Losing the Battle of the Bugs
Common bacteria are now so resistant to antibiotics that they can kill. We have no one to blame but ourselves
She could never explain why she had decided to wake him that Thursday afternoon in February. Call it mother's intuition. Susan Canterbury's 2-year-old son, Dalton, had been sleeping for hours, too long. True, the pediatrician had said he had the flu. But something about his deep, deathlike sleep scared her.
When Canterbury woke her son, he was lifeless, so weak he could not hold up his head to eat his favorite ice pop. At 3 p.m. her husband, Daniel, returned from his job at an auto body shop in York, Pa., where the family lives. They decided to take Dalton back to the doctor. A spinal tap showed cloudy fluid, a sign of bacterial meningitis.
In the ambulance on the way to York Hospital, Dalton had a seizure, caused by the infection in the membranes surrounding his brain. The boy needed 24-hour nursing in a pediatric intensive care unit. There was none in York. Dalton's best chance, the emergency physician said, was to fly him immediately to Johns Hopkins Hospital in Baltimore, 50 miles away. Susan Canterbury suddenly grasped what the doctor was trying to tell her. "You mean," she asked, "he could die?"
For over five decades, the world has conquered infectious diseases like meningitis with a vast array of wonder drugs. Faith in the power of antibiotics to cure everything from pneumonia to postnasal drip has resulted in their becoming one of the most commonly prescribed categories of drugs in the United States. More than 133 million courses of antibiotics are prescribed by doctors each year to nonhospitalized patients. Fully 190 million doses a day are administered in hospitals.
But our wonder weapons are becoming less potent: The bugs have discovered newer, more efficient ways to elude destruction. Bacteria also have more avenues of at-tack: Day-care facilities have thrown youngsters together as never before; hospitalized patients are sicker and more susceptible to infections; modern agriculture, which relies on antibiotics to boost growth and limit disease among cattle, chickens, and other animals, has led to the spread of more dangerous microbes.
But the main demon driving the rise of antibiotic-resistant pathogens is us. "People don't see a downside to antibiotic use," says Lee Harrison, an epidemiologist at the University of Pittsburgh and Johns Hopkins
University. "But there's a major downside: Antibiotic resistance is becoming a public-health nightmare." A new report by the General Accounting Office, delivered to Congress last week, indicates that antibiotic resistance is increasing worldwide--more kinds of bacteria are becoming resistant and they are resistant to multiple drugs. However, the GAO noted, it's impossible to gauge the threat because the needed data do not exist. No federal agency tracks all resistant infections or tallies their human and financial cost--a reality that Sen. Tom Harkin of Iowa, who ordered the report, calls "unacceptable." One estimate puts the financial burden at $30 billion yearly.
Young victims. Even more frightening: The victims are often children, who succumb to common microbes easy to treat just a few years ago. There's Shaunna Littlejohn, 10, now blind and in a vegetative state due to drug-resistant meningitis; Christine Girata, 3, who contracted multidrug-resistant meningitis at 2 months and was left profoundly deaf; Ariana Broadway, 4, who nearly died from a bloodstream infection and pneumonia when she was 2; and, of course, Dalton Canterbury.

**ASSIGNMENT:**
Write out the passage of the antibiotic resistance article that begins at the words "Losing the Battle" and stops after the words "sleep scared her.".

**DATA:**
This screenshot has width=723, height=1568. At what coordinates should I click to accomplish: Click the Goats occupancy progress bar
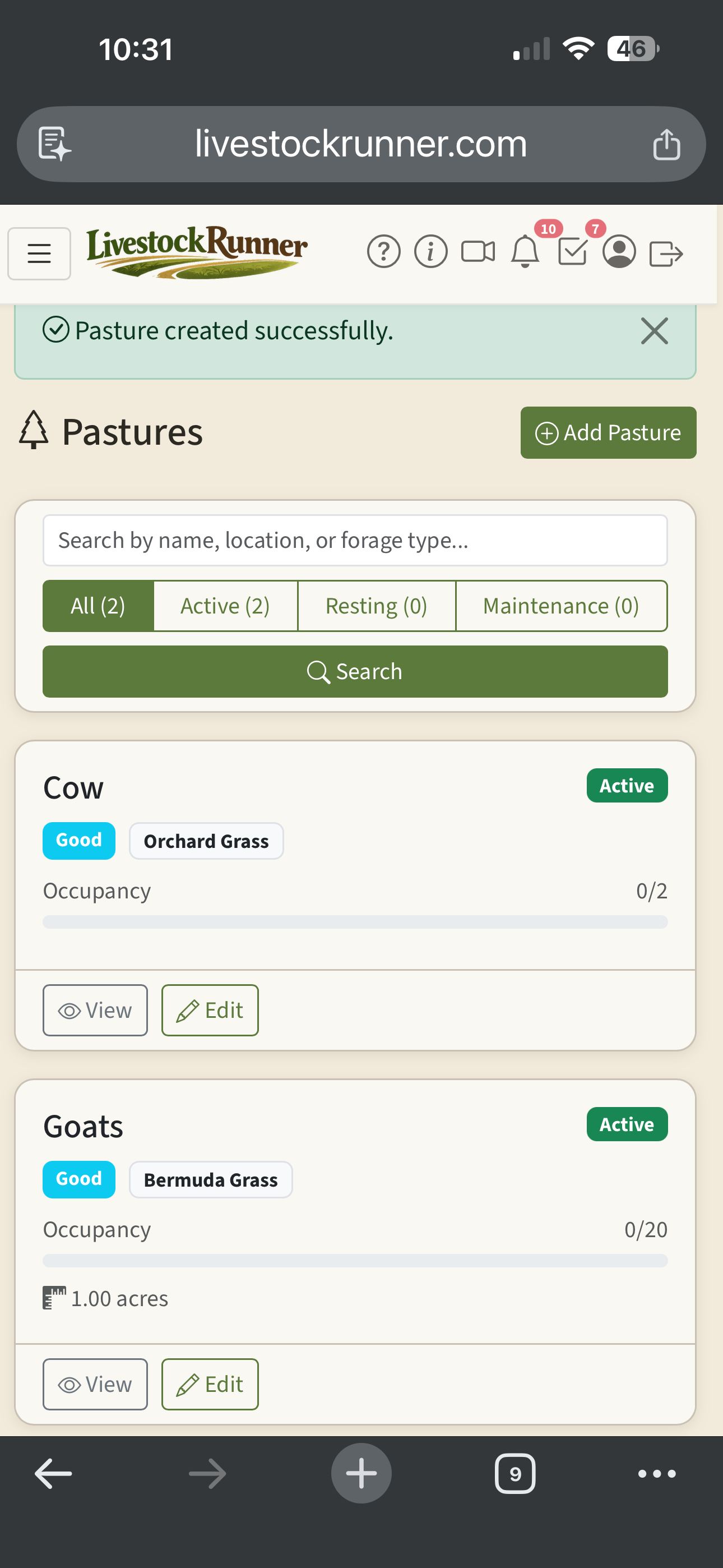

**EXPECTED ANSWER:**
Losing the Battle of the Bugs
Common bacteria are now so resistant to antibiotics that they can kill. We have no one to blame but ourselves
She could never explain why she had decided to wake him that Thursday afternoon in February. Call it mother's intuition. Susan Canterbury's 2-year-old son, Dalton, had been sleeping for hours, too long. True, the pediatrician had said he had the flu. But something about his deep, deathlike sleep scared her.